### Tarea:
En el texto sobre Cali, ¿qué nombre tiene el suplemento del diario El País que se menciona?

### Texto:
Uno de los graves problemas de Cali, es que los dueños de los ingenios y del monocultivo cañero se niegan a aceptar que la capital del Valle ya no es de su propiedad, así detenten los bienes de producción, y tampoco es la ciudad que ellos se imaginan como un reducto de las páginas de la revista “Hola” o de aquel suplemento del diario El País, bautizado como “Gente”, y de donde les viene la perversa idea de que ellos son la única “gente de bien”, por ser blancos y adinerados.
Ellos, que establecían los modos en que la ciudad debía asumir su cotidianidad, la sumisión de sus trabajadores y funcionarios operativos y burocráticos, las formas de la fiesta: corridas de toros, cabalgatas, reinados, y las maneras de practicar, entender y difundir lo que designaban como “alta cultura”, se vieron de pronto rebasados por manifestaciones contraculturales que reivindicaban el origen negro o indígena de una avasallante migración proveniente del pacífico y de territorios con población mayoritariamente de origen nativo.
Esfuerzos criollos de integración, como el “Petronio Álvarez”, fueron pronto subsumidos por una creciente pauperización de lo popular, condenado a la marginalidad, por una avenida que partió la ciudad en dos orillas, y por fenómenos de orden económico, las leyes de mercado, y de salud, la pandemia. Ciudades que poco a poco se tornaron hostiles e irreconocibles, sin que las élites procuraran nuevos espacios posibles de diálogo y convivencia.
Hoy, esas ciudades se enfrentan, la una defendiendo el statu quo, hasta querer eliminar física y culturalmente a la otra, revistiendo los muros ciudadanos de un gris plomizo y uniforme, como es su mirada del orden, la obediencia y subordinación de clase. La otra, abierta, expansiva, festiva, diversa, multiplicada en sus miradas y lenguajes creativos, presta a proponer una ciudad colorida, y pese a todo, optimista y victoriosa.

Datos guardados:
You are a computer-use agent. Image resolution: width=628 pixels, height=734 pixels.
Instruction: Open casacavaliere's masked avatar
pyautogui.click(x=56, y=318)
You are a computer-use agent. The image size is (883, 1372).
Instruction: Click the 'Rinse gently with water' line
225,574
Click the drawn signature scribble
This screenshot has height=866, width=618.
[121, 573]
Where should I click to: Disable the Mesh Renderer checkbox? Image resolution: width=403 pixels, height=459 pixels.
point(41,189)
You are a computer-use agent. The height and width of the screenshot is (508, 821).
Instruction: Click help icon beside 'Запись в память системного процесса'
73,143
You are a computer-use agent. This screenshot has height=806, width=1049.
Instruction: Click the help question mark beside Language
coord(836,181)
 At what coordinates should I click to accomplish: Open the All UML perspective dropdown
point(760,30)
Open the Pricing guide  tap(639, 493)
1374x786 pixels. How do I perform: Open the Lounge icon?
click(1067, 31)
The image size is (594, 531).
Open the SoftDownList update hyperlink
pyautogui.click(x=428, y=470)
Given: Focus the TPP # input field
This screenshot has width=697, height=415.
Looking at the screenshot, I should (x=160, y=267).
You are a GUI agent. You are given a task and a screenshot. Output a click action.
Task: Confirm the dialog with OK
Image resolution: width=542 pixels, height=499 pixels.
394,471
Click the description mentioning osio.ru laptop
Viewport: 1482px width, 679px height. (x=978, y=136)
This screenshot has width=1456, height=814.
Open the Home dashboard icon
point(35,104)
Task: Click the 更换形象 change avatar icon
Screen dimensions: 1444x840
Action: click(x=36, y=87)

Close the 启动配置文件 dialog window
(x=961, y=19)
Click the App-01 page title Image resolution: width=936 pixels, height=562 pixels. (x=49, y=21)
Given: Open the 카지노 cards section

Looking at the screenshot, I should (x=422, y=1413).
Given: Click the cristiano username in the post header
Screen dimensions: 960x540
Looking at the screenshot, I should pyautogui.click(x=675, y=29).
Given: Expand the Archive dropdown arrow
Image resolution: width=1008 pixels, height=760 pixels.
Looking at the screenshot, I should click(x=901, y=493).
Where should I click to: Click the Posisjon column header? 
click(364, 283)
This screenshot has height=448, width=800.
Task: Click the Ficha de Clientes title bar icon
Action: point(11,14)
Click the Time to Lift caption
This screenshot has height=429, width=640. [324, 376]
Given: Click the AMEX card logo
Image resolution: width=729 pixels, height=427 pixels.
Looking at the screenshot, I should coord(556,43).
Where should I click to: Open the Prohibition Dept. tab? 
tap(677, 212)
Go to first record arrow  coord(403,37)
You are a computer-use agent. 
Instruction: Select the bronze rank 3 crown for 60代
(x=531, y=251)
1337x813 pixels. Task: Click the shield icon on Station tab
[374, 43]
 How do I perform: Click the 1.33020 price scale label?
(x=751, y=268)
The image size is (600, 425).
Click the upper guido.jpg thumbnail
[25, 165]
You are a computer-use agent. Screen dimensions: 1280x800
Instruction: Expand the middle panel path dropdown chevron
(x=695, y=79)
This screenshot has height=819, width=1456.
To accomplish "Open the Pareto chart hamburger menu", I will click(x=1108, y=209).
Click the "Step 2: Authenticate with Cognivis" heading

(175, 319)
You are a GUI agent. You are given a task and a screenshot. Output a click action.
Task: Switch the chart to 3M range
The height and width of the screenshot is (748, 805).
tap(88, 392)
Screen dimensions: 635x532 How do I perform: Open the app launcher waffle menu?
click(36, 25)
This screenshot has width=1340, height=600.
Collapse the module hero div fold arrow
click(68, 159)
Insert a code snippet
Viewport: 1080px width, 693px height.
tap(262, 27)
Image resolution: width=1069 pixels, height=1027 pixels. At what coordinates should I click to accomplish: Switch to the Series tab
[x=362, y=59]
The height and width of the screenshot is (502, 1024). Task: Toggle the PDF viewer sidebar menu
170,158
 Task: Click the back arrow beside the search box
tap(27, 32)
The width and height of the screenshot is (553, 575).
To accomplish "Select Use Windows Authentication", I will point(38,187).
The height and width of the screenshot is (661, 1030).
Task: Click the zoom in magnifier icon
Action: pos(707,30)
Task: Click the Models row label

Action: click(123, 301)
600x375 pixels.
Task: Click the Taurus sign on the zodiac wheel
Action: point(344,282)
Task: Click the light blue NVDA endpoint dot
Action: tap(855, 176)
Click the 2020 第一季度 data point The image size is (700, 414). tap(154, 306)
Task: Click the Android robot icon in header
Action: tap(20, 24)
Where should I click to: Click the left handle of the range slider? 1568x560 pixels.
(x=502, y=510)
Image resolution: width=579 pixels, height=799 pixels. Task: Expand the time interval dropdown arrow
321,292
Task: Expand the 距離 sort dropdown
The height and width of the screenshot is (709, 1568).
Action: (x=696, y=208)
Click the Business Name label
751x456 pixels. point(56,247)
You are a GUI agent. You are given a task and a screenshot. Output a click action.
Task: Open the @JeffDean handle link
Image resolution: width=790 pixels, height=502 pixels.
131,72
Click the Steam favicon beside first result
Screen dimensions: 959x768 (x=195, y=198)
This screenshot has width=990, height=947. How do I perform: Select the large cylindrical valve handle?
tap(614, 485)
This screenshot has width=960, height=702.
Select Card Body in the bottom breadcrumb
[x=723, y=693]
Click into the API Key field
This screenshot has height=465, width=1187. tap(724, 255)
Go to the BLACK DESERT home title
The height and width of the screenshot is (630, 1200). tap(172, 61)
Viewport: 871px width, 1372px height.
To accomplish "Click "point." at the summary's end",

### Respuesta:
Se llama "Gente".